Pese a importantes esfuerzos realizados por la Policía Nacional en el Distrito de Cartagena, los fenómenos de descomposición social y de microtráfico siguen creciendo y generando hechos delincuenciales de impacto que amenazan la tranquilidad de los cartageneros.

Pero la armonía y la contención de la ola delincuencial no se logra solo con represión, que indudablemente es necesaria frente al bandido. Se necesita generar una nueva cultura de respeto entre los ciudadanos, un ambiente de solidaridad que antaño era natural entre nosotros; y espacios para el encuentro. Es preciso reivindicar los valores que consolidan nuestra identidad y nos hacen estar orgullosos de haber nacido en esta noble y universal ciudad.

La Gobernación de Bolívar ha logrado en parte ese propósito en un Departamento que no se reconocía a sí mismo en los valores compartidos y en las metas que nos pueden hacer grandes. Una estrategia de festivales folclóricos ha logrado ese milagro y los pueblos se ven enaltecidos por eventos como el Festival de Jazz de Mompox, el Festimaría en El Carmen de Bolívar, el Festival de Gaitas en San Jacinto o El Festival del Ñame en San Cayetano, corregimiento de San Juan Nepomuceno.

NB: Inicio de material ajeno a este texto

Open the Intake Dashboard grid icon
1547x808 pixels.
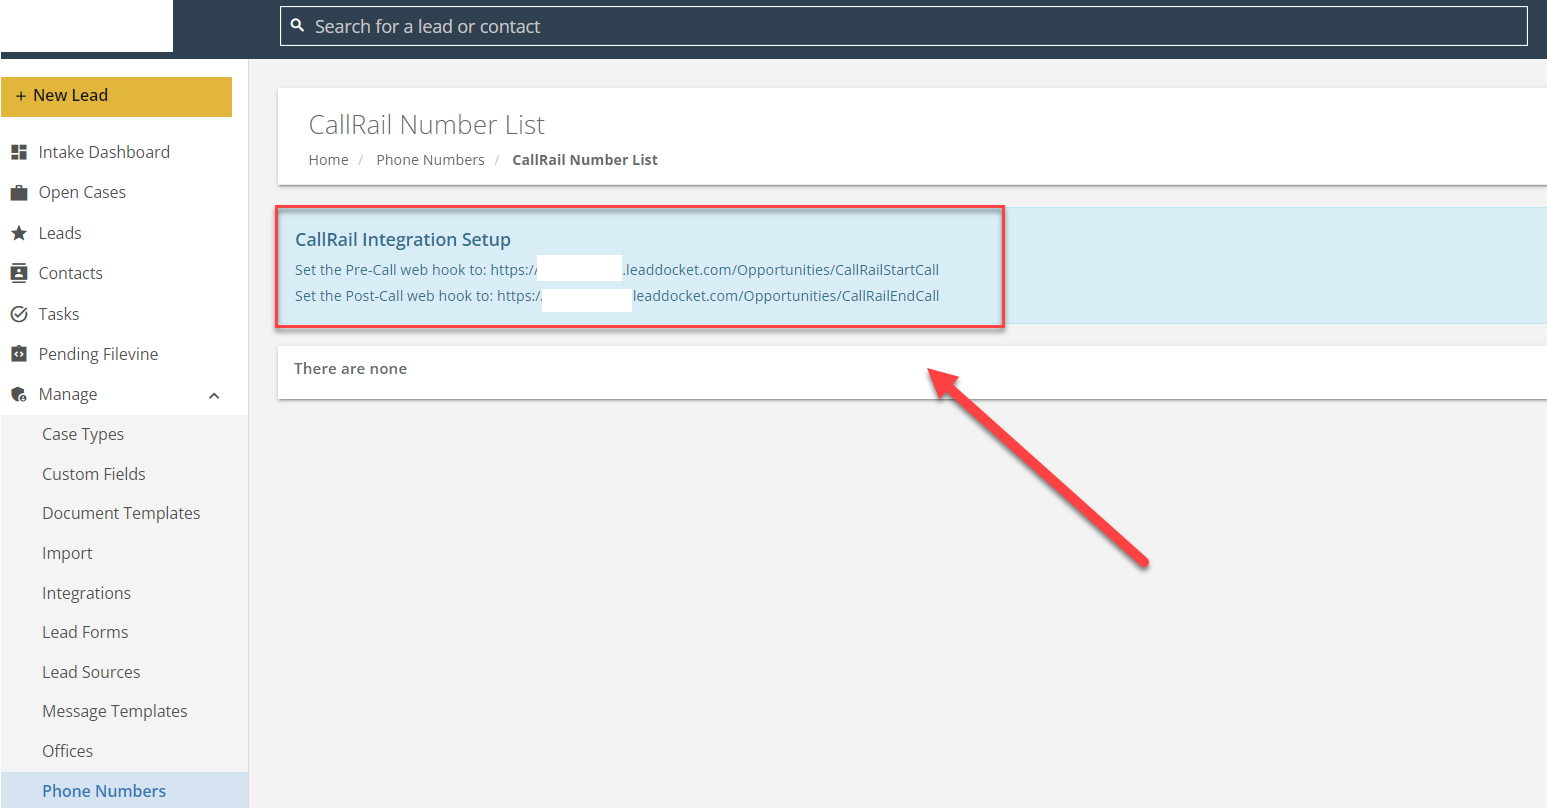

Cartagena logró un fenómeno de cohesión entre los diversos estratos sociales y razas a través de Festival de Música del Caribe. El inolvidable Jorge García Usta documentó con detalle aquellas épocas inolvidables en las cuales Cartagena volvía a ser la capital del Caribe Universal. Cosas como esa son necesarias a fin de encauzar la energía de un pueblo rico en expresiones culturales.

En fin, hay tanto por hacer, pero creo que en mi condición de ciudadano puedo aportar estas ideas como un esquema básico de trabajo.

* Abogado especialista en Derecho Administrativo y candidato a Maestría en Derecho con énfasis en Derecho Público.